Tripal2.0 pub new importer test30.png

Save this importer.

Next, there are two ways to import these publications. The first it to manually import them. There is a Drush command that is used for importing publications. Return to the terminal and run the following command:

cd /var/www/html
drush trp-import-pubs --username=administrator

You should see output to the terminal that begins like this:

NOTE: Loading of publications is performed using a database transaction. 
If the load fails or is terminated prematurely then the entire set of 
insertions/updates is rolled back and will not be found in the database

Importing: Pubs for Citrus sinensis

The importer will import 100 publications at a time and pause between each set of 100 as it requests more.
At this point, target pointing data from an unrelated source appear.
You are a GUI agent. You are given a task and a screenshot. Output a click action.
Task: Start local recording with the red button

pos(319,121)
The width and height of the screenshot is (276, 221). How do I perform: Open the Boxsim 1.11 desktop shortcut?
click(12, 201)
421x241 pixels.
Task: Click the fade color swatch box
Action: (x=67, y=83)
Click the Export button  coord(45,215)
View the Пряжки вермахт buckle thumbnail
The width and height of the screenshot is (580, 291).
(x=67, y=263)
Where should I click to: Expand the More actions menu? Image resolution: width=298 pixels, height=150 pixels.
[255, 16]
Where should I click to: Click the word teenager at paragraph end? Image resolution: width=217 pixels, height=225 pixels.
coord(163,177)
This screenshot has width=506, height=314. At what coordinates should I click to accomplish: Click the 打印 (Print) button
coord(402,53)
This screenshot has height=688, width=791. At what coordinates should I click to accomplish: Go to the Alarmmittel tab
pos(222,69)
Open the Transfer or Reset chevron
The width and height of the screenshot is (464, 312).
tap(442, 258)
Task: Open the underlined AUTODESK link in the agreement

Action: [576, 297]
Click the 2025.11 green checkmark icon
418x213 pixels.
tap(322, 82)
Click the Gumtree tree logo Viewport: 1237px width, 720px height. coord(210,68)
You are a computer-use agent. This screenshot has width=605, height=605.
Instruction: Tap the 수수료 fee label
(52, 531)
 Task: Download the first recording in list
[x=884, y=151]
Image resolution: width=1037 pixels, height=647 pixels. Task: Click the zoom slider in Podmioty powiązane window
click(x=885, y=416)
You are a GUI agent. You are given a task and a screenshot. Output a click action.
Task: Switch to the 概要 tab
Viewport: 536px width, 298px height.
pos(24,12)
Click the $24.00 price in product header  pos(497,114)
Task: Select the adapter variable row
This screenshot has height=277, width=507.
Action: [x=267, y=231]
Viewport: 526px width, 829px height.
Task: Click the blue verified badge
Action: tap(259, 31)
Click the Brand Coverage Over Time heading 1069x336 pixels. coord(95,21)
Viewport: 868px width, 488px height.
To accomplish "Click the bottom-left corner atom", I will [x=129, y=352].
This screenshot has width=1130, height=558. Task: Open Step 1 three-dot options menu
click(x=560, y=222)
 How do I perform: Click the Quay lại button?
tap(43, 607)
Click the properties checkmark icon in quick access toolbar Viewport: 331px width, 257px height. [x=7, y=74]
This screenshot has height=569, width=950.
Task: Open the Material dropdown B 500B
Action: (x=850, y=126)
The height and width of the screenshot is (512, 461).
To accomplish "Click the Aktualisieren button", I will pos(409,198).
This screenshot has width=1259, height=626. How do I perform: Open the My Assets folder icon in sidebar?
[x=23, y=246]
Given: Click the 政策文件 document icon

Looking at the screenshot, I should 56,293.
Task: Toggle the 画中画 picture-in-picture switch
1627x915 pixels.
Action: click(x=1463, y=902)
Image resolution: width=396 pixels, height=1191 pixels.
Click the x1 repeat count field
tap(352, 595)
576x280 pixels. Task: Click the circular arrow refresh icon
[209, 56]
Some things to know about the publication importer:

  1. The importer keeps track of publications from the remote database using the publication accession (e.g. PubMed ID).
  2. If a publication with an accession (e.g. PubMed ID) already exists in the local database, the record will be updated.
  3. If a publication in the local database matches by title, journal and year with one that is to be imported, then the record will be updated. Y
  4. Run the newly created Tripal Job to finish:
cd /var/www/html
drush trp-run-jobs --user=administrator

The second way to import publications is to add an entry to the UNIX cron. We did this previously for the Tripal Jobs management system when we first installed Tripal. We will add another entry for importing publications. But first, now that we have imported all of the relevant pubs, we need to return to the importers list at TripalData Loaders → Chado Publication Importers and disable the first importer we created. We do not want to run that importer again, as we've already imported all historical publications on record at PubMed. Click the edit button next to the importer named Pubs for Citrus sinensis, click the disable checkbox and then save the template. The template should now be disabled.

Now we have the importer titled Pubs for Citrus sinensis last 30 days enabled. This is the importer we want to run on a monthly basis. The cron entry will do this for us. On the terminal open the crontab with the following command:

sudo crontab -e

Now add the following line to the bottom of the crontab:

30 8 1,15 * *  su - www-data -c '/usr/local/drush/drush -r /var/www/html -l http://[site url] trp-import-pubs --report=[your email] > /dev/null'

Where

  • [site url] is the full URL of your site
  • [your email] is the email address of the user that should receive an email containing a list of publications that were imported. You can separate multiple email addresses with a comma.

The cron entry above will launch the importer at 8:30am on the first and fifteenth days of the month. We will run this importer twice a month in the event it fails to run (e.g. server is down) at least one time during the month.